[Start of section]
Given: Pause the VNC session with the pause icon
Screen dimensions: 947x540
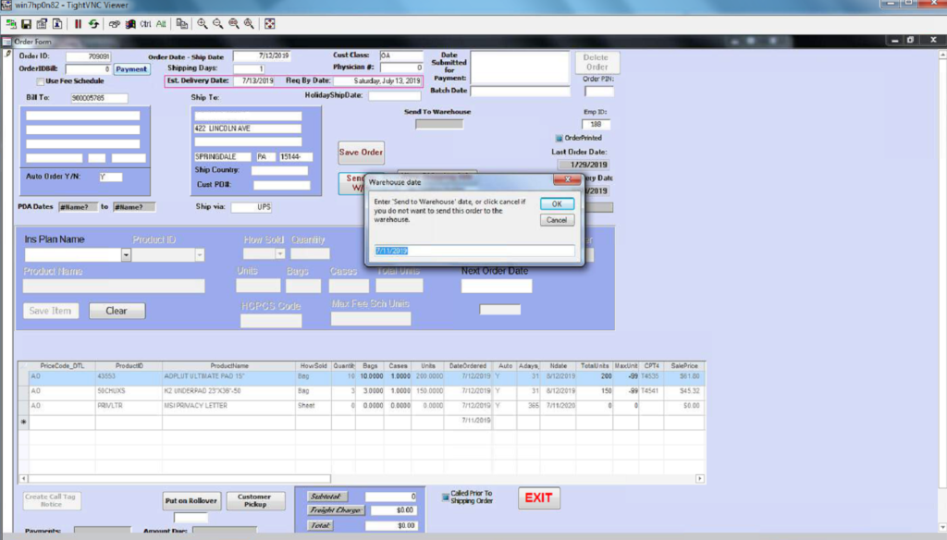Looking at the screenshot, I should [78, 23].
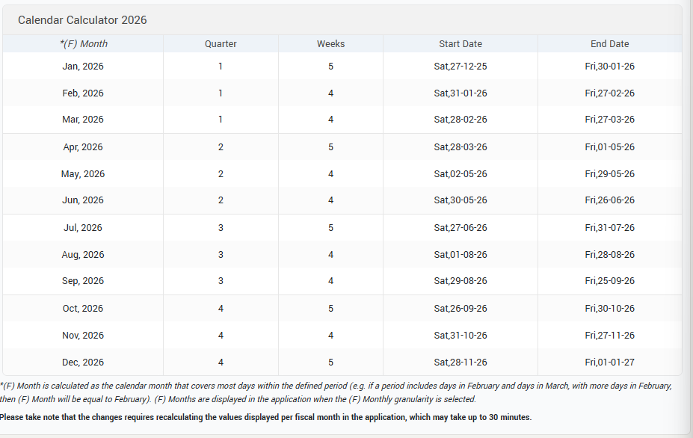
Task: Click end date Fri,01-01-27
Action: point(609,363)
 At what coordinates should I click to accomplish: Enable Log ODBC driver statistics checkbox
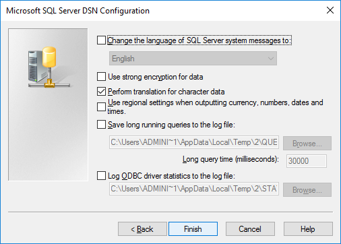101,176
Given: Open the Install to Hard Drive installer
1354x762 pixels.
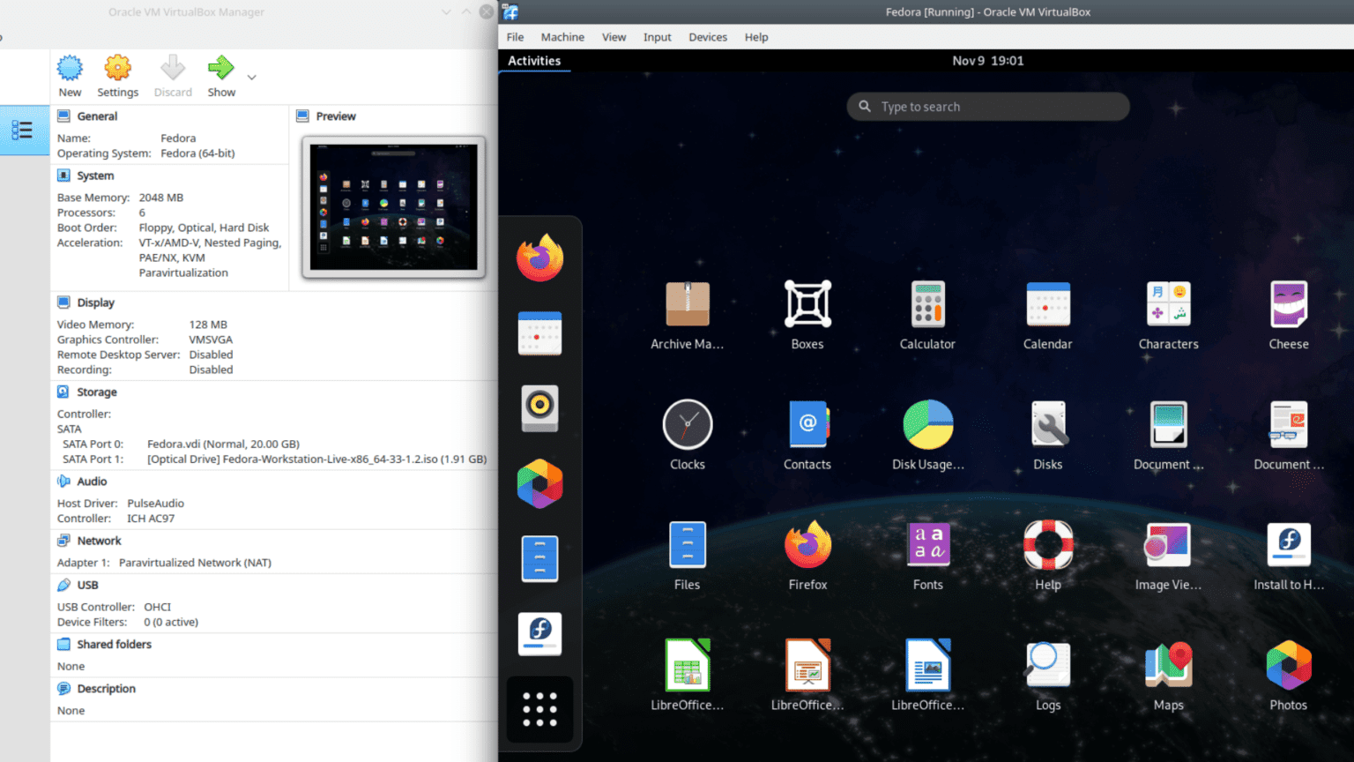Looking at the screenshot, I should click(1288, 545).
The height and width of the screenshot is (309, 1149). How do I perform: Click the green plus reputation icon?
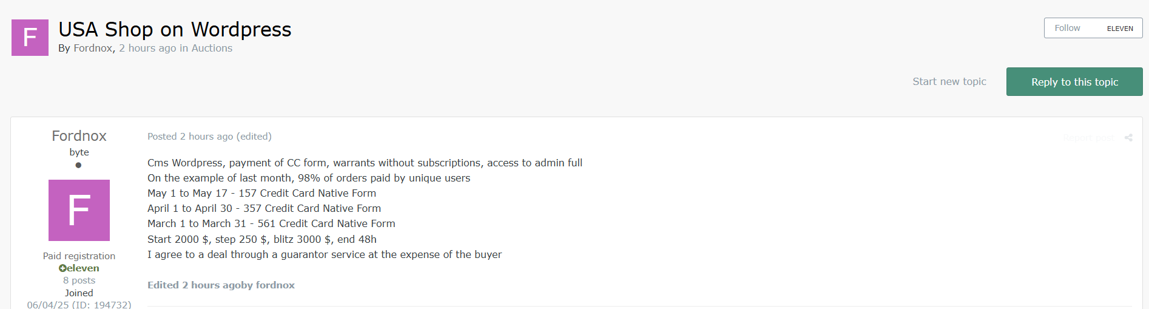click(62, 268)
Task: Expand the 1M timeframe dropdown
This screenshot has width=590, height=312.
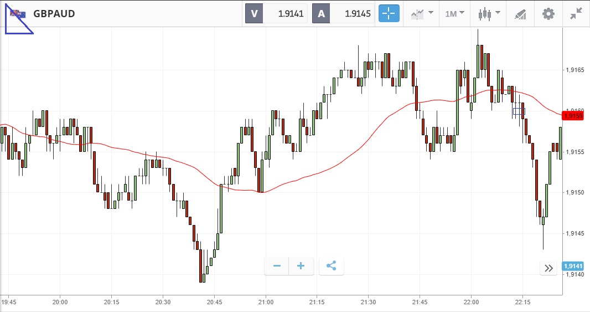Action: 454,14
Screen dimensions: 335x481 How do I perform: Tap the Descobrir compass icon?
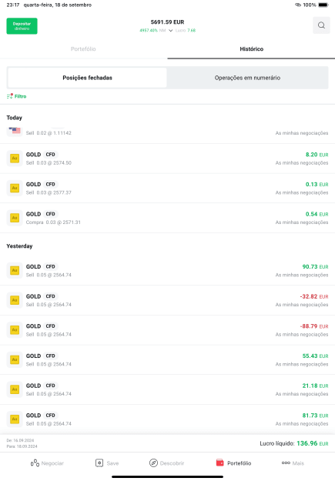(x=153, y=463)
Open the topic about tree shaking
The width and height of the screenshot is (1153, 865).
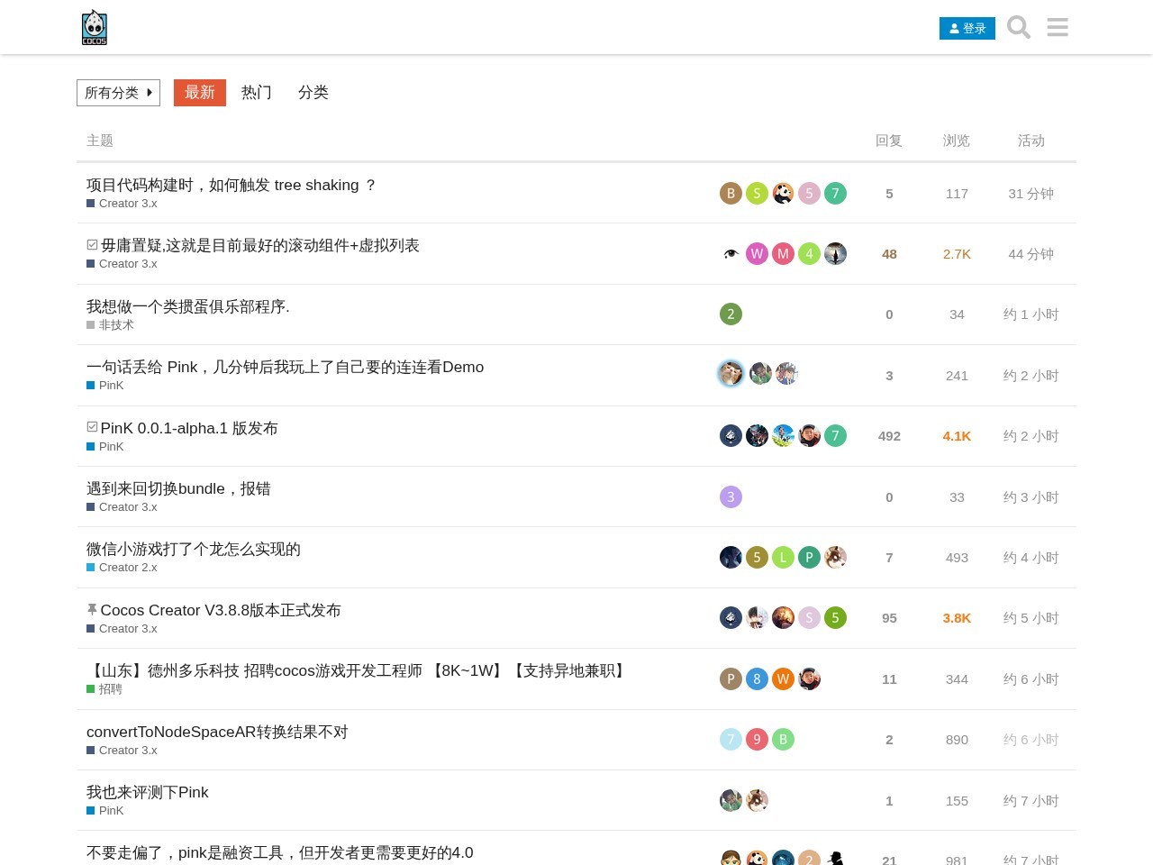coord(232,185)
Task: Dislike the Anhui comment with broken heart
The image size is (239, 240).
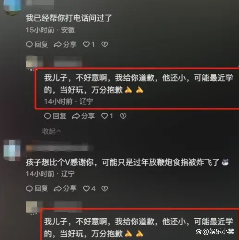Action: pyautogui.click(x=105, y=44)
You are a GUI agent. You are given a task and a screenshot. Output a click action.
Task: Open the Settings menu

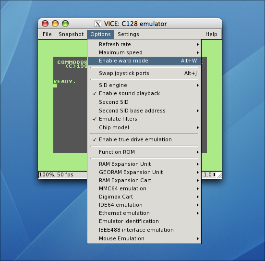tap(128, 34)
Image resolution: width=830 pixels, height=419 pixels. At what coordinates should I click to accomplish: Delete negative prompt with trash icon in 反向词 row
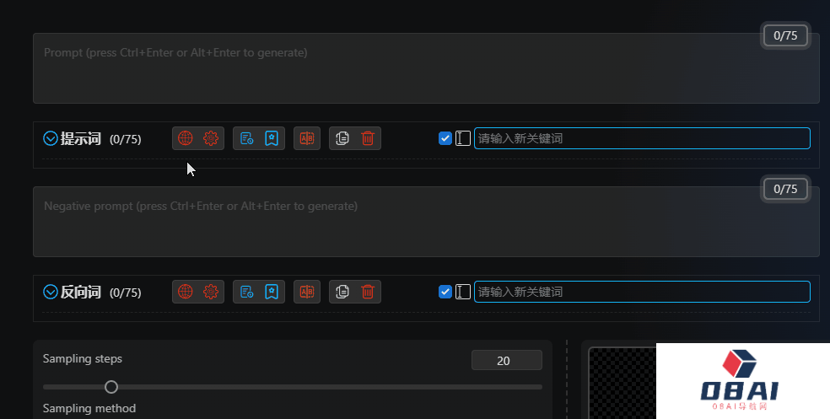tap(368, 292)
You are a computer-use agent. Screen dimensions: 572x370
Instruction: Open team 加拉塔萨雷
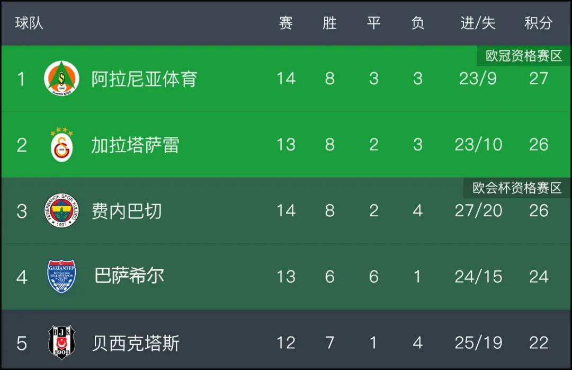pos(135,145)
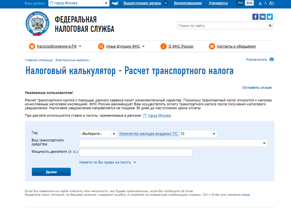Click the Federal Tax Service emblem logo
Image resolution: width=291 pixels, height=210 pixels.
point(37,24)
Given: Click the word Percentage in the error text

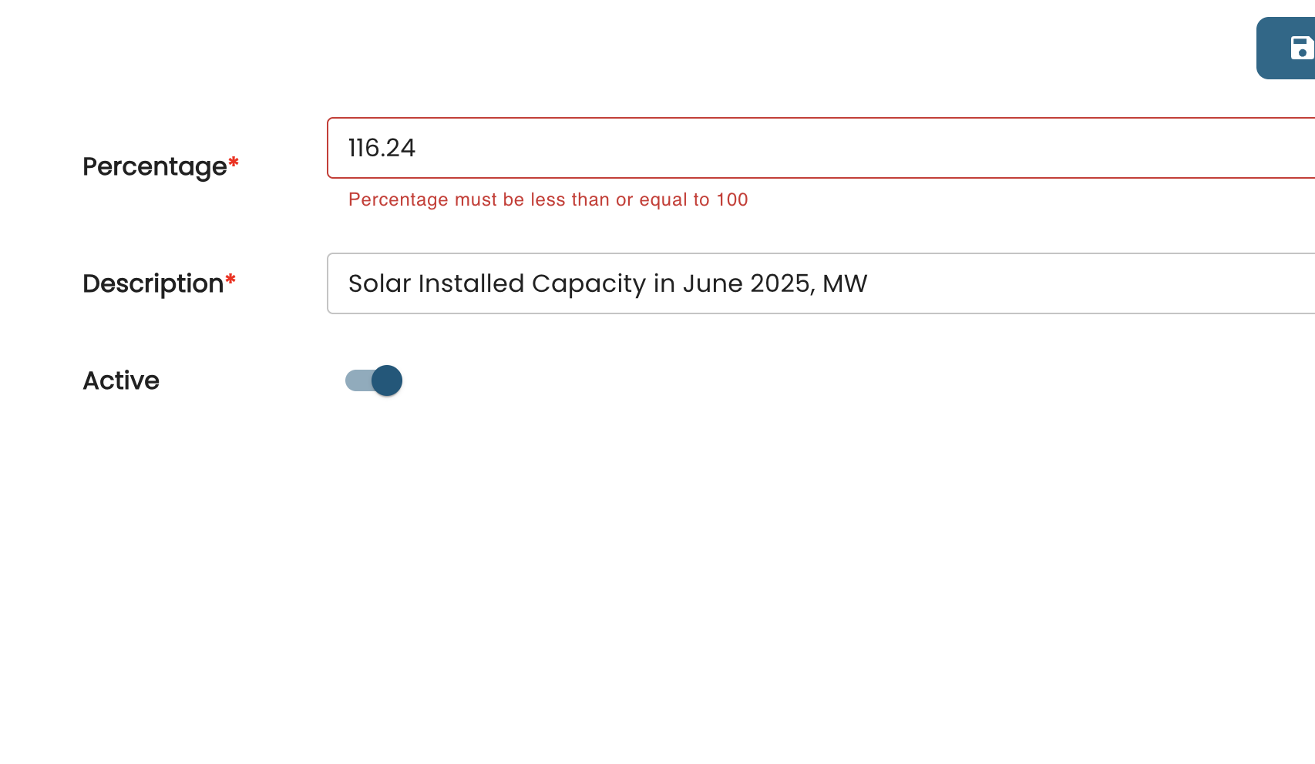Looking at the screenshot, I should (398, 199).

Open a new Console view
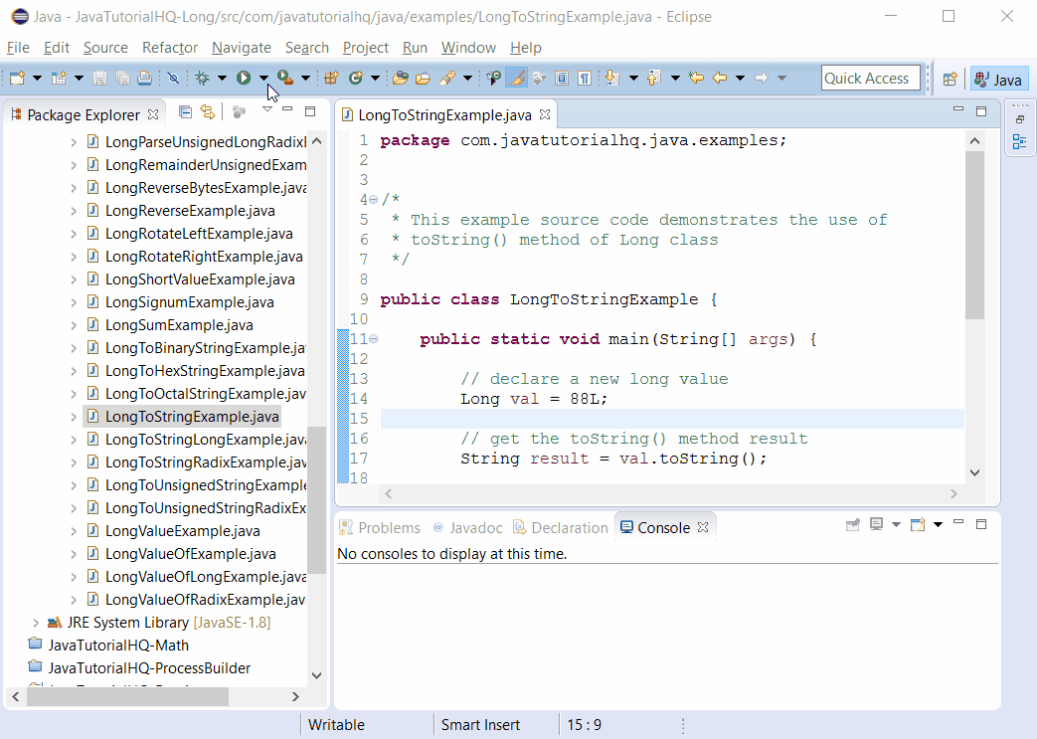click(918, 526)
[End of section]
Set the pictures aside and transcribe the data above exactly.

Given: Pause the VNC session with the pause icon
Screen dimensions: 947x540
Looking at the screenshot, I should [78, 23].
Task: Click end date Fri,01-01-27
Action: point(609,363)
 At what coordinates should I click to accomplish: Enable Log ODBC driver statistics checkbox
101,176
Given: Open the Install to Hard Drive installer
1354x762 pixels.
Looking at the screenshot, I should click(1288, 545).
The height and width of the screenshot is (309, 1149). How do I perform: Click the green plus reputation icon?
click(62, 268)
Task: Expand the 1M timeframe dropdown
This screenshot has width=590, height=312.
Action: 454,14
Screen dimensions: 335x481 How do I perform: Tap the Descobrir compass icon?
(x=153, y=463)
Open the topic about tree shaking
The width and height of the screenshot is (1153, 865).
coord(232,185)
Task: Dislike the Anhui comment with broken heart
The image size is (239, 240).
Action: pyautogui.click(x=105, y=44)
You are a GUI agent. You are given a task and a screenshot. Output a click action.
Task: Open the Settings menu

tap(128, 34)
Image resolution: width=830 pixels, height=419 pixels. At what coordinates should I click to accomplish: Delete negative prompt with trash icon in 反向词 row
tap(368, 292)
You are a computer-use agent. Screen dimensions: 572x370
Instruction: Open team 加拉塔萨雷
pos(135,145)
Click the Federal Tax Service emblem logo
Image resolution: width=291 pixels, height=210 pixels.
point(37,24)
Given: Click the word Percentage in the error text

Looking at the screenshot, I should (398, 199).

Open a new Console view
click(918, 526)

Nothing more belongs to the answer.